For this reason, IFAD has launched a series of trainings for project staff and consultants involved in IFAD-supported projects in the field. The collaboration between the Gender and Nutrition teams in organizing this workshop shows IFAD's commitment to increasing the level of knowledge required by people directly involved in the development projects.

On 21 November 2016 IFAD hosted the pilot training on “How to integrate gender and nutrition-sensitive approaches into IFAD's operations”. The training was the first of its kind in IFAD.

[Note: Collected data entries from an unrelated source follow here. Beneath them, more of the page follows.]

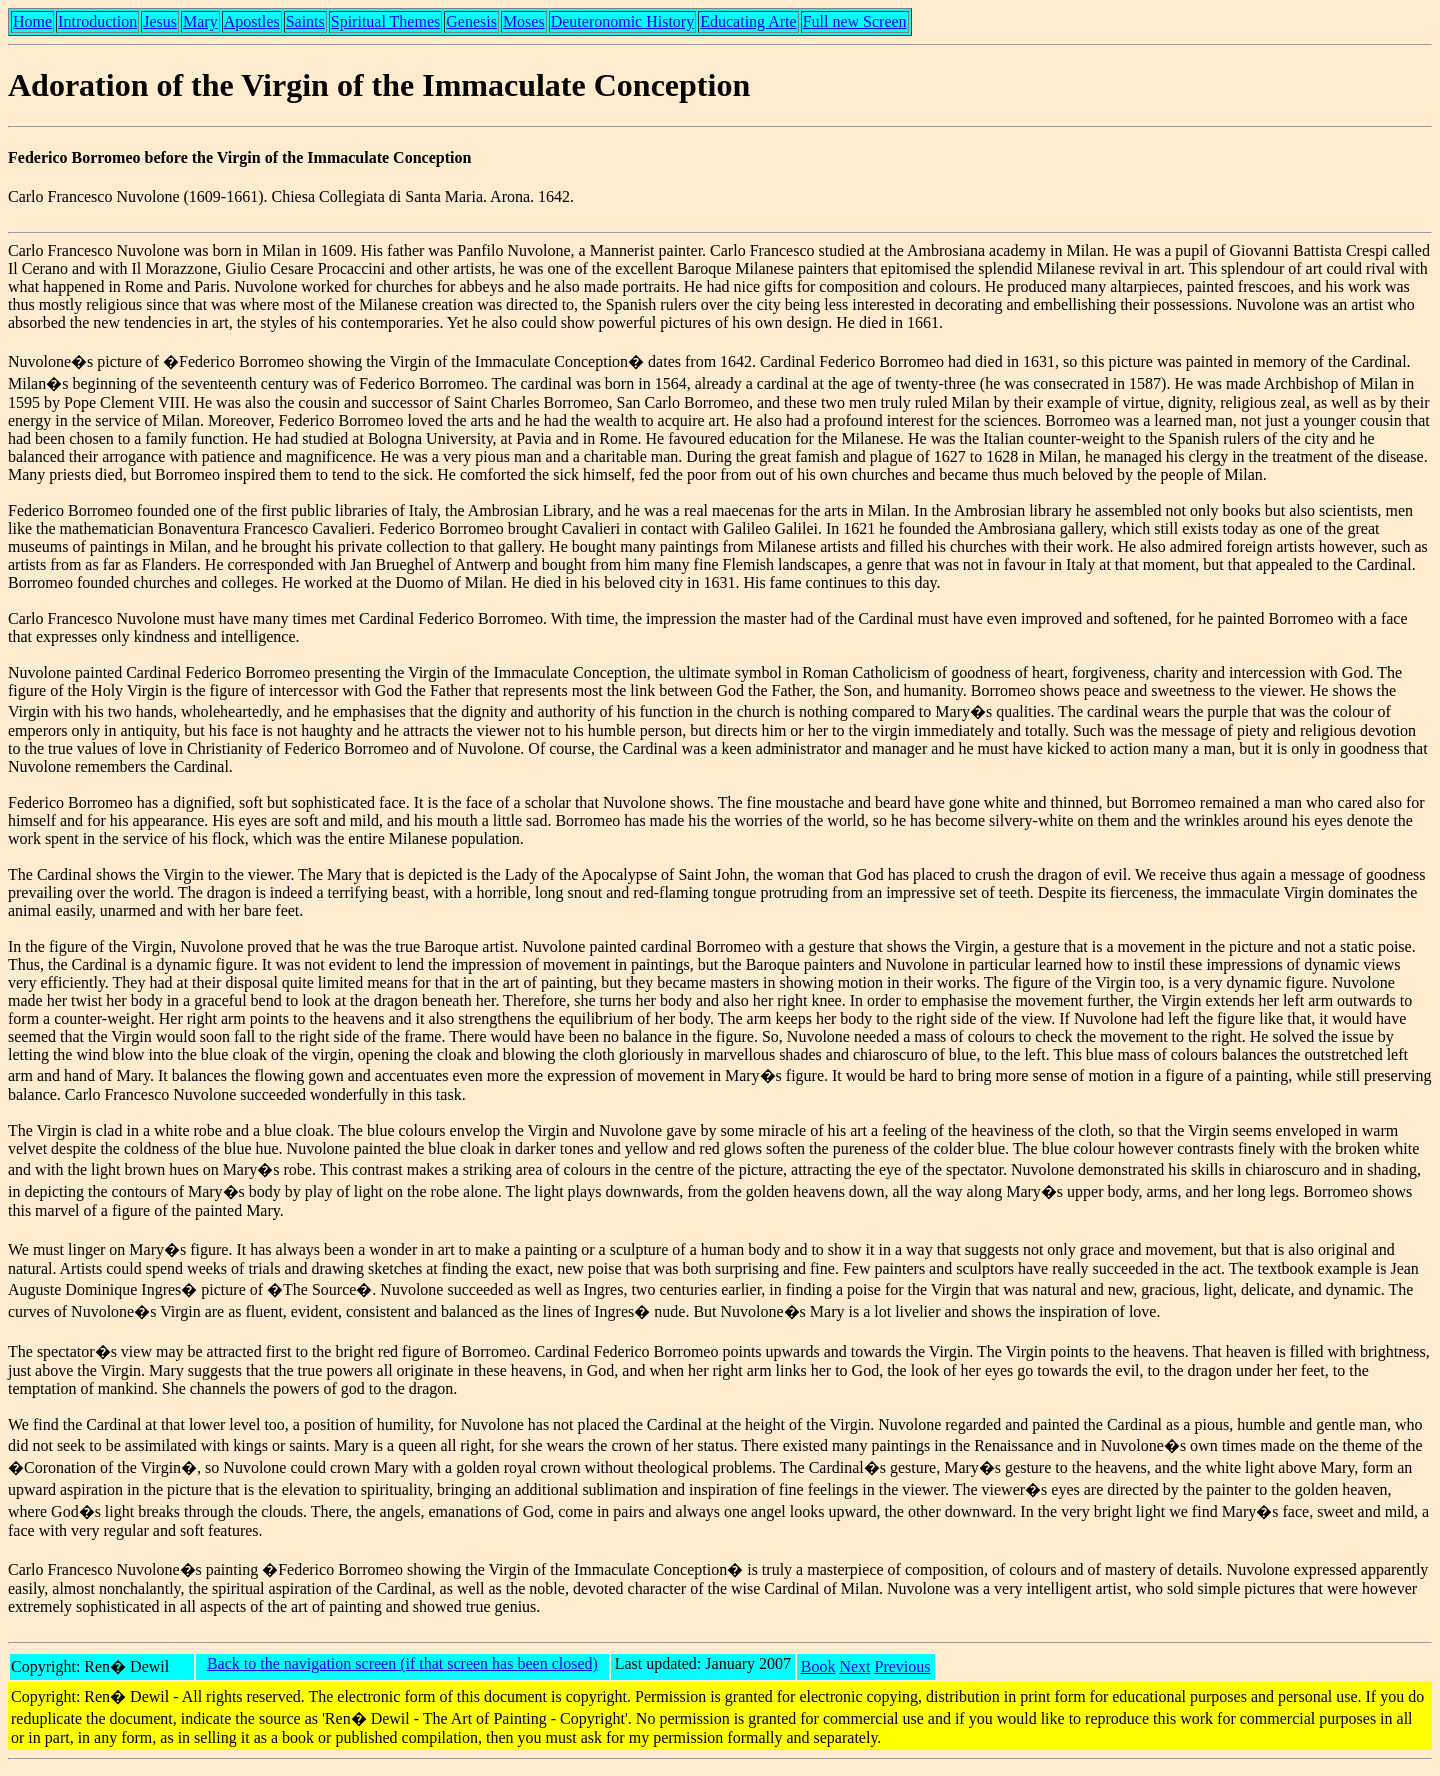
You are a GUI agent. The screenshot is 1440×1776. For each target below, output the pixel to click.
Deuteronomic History (623, 21)
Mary (200, 21)
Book (818, 1666)
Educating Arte (748, 21)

In his opening remarks, Perin Saint Ange, Associate Vice-President, Programme Management Department (IFAD), highlighted the positive fact that gender equality and women’s empowerment has now been widely recognized as a development priority. However, he cautioned that the challenge is so huge that progress often brings in another layer of challenges and creates another layer of complexity. Improved livelihoods and opportunities can lead to negative outcomes that are unforeseen. In relation to nutrition, for example, he warned that malnutrition can also turn into obesity, stressing national budgets and requiring a complete new set of interventions.

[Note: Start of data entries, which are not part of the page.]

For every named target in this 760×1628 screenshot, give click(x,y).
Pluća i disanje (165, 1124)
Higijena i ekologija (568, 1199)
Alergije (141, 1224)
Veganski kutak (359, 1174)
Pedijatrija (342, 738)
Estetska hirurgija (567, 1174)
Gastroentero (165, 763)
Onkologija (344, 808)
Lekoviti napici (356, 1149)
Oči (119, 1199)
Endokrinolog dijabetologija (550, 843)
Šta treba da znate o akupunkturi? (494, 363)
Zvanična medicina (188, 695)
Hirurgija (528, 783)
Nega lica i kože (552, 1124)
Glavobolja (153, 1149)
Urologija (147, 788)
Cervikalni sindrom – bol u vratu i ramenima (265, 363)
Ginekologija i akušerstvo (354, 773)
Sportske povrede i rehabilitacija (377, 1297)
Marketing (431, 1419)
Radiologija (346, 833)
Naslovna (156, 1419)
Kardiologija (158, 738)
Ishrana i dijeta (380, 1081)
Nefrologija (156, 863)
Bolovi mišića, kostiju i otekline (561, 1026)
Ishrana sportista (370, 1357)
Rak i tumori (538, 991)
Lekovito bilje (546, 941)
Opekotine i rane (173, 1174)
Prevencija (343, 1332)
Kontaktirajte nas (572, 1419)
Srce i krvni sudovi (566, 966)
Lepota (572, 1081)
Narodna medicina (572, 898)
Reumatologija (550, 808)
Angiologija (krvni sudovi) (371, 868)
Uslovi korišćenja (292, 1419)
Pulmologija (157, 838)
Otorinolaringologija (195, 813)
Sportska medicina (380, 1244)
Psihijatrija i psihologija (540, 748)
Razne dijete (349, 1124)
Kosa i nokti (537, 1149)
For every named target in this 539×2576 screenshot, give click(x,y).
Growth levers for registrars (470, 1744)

Juliane Friedrich, Senior Technical Specialist in Nutrition (IFAD) pointed out that a focus on nutrition is crucial for the holistic success of a project and indeed for sustainable rural transformation. In many countries, incomes may be rising and food security may have improved, but the nutritional status of families participating in development projects − in particular nutritionally vulnerable groups like mothers and children − remains unchanged.

Indeed, it is a misconception that increasing food production on a family farm is enough to guarantee access by all family members to adequate, nutritious food. Often the production is sold for cash income, with none of the nutritious food kept for the family table. Teaching people about the need for a diversified diet, especially for mothers and young children, is essential to making a difference to levels of malnutrition.

The training aimed to raise awareness about the importance of including nutrition in project design and implementation, and to give some practical guidance on how to do this.

Investing in young women and mothers is vital to break the intergenerational vicious circle of malnutrition and poverty. If mothers are under age at first pregnancy and undernourished, they give birth to underweight children. If they go on to have pregnancies at frequent intervals, this further depletes their physical resources, imposes a heavy burden of additional labour and care, and deprives the children of adequate nutritious food, even during breast-feeding. Globally, every third mother is underage and this is a key factor in the intergenerational cycle of malnutrition. Improving nutrition for adolescent girls is therefore a key entrypoint in the fight against chronic undernutrition.

Participants learned that stunting – which is an indicator of chronic undernutrition − is not reversible after the age of 23 months. And, although stunting has decreased globally, some countries have made no progress – e.g. Afghanistan, Bangladesh, Burundi, India and Yemen.

However, what are the challenges that project staff and consultants are facing in the field? Participants at the training referred to the lack of nutrition indicators at project level, institutional challenges, little awareness about nutrition and gender at local level and most of all a lack of tools and documentation of evidence on the matter.

One of the very few books tackling nutrition and gender is "Gender, nutrition, and the human right to adequate food: toward an inclusive framework". Co-author Dr Stefanie Lemke from Coventry University (UK) presented the book during the training. In the comprehensive publication, Lemke proposes a rights-based approach instead of a needs-based approach to promote a more precise diagnosis of the root causes of inequities.

The training was the first in a series. In 2017, IFAD will continue with further trainings to raise awareness about the complexity of food and nutrition security, and to share knowledge and experiences.